I am become death, destroyer of worlds...

Oct 11, 2009 00:09

... at least as far as a bunch of weeds are concerned. Or, so I hope/aspire, anyway.



See, last year, in the chaos that was pre-sabbatical summer, Echo and I finally completed our great deck-replacement project. (Those of you who read her LJ may remember this mighty undertaking.) It was way more work than we wanted, but it came out beautifully. Dry-laid flagstone slabs, with variegated gravel between. Nice, southwestern desert colors that complement the house nicely and so on. We were pretty proud. Of course, we finished it essentially as we were walking out of the house and the tenants (cursed be their names unto the end of time) were moving in, so we never got to enjoy it.

Flash forward to late July '09 and our triumphant/exhausted return to the land of sunshine and very little rain. Lo and behold, but a bunch of hardy desert plants (a.k.a. WEEDS) had grown up out of our beautiful new patio.

...

WTF?

See, we had actually considered this possibility. The recommended design here is a 6-inch deep pit, lined with weed fabric, 2 inches of gravel, 2 inches of sand, more weed fabric, then flagstone, and fill the interstices with gravel. You wouldn't think that anything would grow in there, would you? But no, there they are -- happy as clams in clover, sprouting up and seeding all over our patio.

Little gray-green alien bastards.

So, today with the poisons. Liberal application of industrial strength Roundup. (No, I have no mercy.) Next week: flame.

One of the bits that was really hard to adjust to here was weeding with flame throwers. A side-effect of living in the DESERT is that a lot of landscaping is done with gravel, sand, rock, etc. A bunch of hardscape, with carefully placed plants on water-drip life support in between. But that means that anything that can actually grow in the hardscape is probably a "do not hug me" desert plant of some variety. (I.e., weed.) So the common tactic here is to burn it all down to the ground -- flame-throwers attached to the kinds of propane tanks you use for grills. It is odd and disturbing, in some ways, but makes perfect sense. (Though I am still a bit leery and somewhat surprised that nobody has set the Northeast Heights on fire while gardening yet. To my knowledge, anyway.)

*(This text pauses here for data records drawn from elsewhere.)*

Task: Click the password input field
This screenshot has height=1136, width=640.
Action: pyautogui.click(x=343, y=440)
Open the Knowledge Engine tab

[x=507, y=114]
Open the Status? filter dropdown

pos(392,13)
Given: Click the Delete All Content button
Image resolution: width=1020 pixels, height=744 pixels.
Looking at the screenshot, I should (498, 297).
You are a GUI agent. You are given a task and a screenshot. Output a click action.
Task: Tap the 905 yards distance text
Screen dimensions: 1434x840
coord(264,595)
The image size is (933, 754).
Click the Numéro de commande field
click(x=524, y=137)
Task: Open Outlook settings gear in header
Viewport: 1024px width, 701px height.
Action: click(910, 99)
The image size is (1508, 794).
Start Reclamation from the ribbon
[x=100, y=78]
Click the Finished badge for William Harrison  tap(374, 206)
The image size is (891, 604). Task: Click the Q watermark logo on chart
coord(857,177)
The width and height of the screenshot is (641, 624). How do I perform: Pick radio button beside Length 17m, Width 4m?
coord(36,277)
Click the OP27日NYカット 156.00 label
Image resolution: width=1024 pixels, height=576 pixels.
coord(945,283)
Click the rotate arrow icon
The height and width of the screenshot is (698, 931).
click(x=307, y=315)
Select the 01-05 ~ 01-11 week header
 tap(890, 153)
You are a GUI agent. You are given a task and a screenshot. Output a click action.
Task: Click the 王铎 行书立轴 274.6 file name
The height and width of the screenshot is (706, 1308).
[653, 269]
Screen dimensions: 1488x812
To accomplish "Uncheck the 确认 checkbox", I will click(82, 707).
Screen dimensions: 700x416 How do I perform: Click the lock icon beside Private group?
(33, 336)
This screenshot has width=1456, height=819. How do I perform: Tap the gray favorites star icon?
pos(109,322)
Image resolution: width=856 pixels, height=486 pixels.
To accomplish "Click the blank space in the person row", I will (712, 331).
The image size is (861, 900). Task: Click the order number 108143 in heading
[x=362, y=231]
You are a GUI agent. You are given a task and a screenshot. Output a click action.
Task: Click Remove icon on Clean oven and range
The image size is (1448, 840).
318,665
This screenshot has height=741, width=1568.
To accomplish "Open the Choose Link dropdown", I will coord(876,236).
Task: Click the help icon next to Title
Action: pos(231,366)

My mom generously donated her flame thrower to the cause, so as soon as Roundup has had a chance to do its biochemical magic, I intend to go get medieval on their fronds. Or, perhaps, a biblical reference would be more appropriate and more vengeful...

fingers crossed that that gets rid of them. For this season, anyway. Why can't the biodiversity stay nicely contained in the rain forests, rather than growing up in our patio?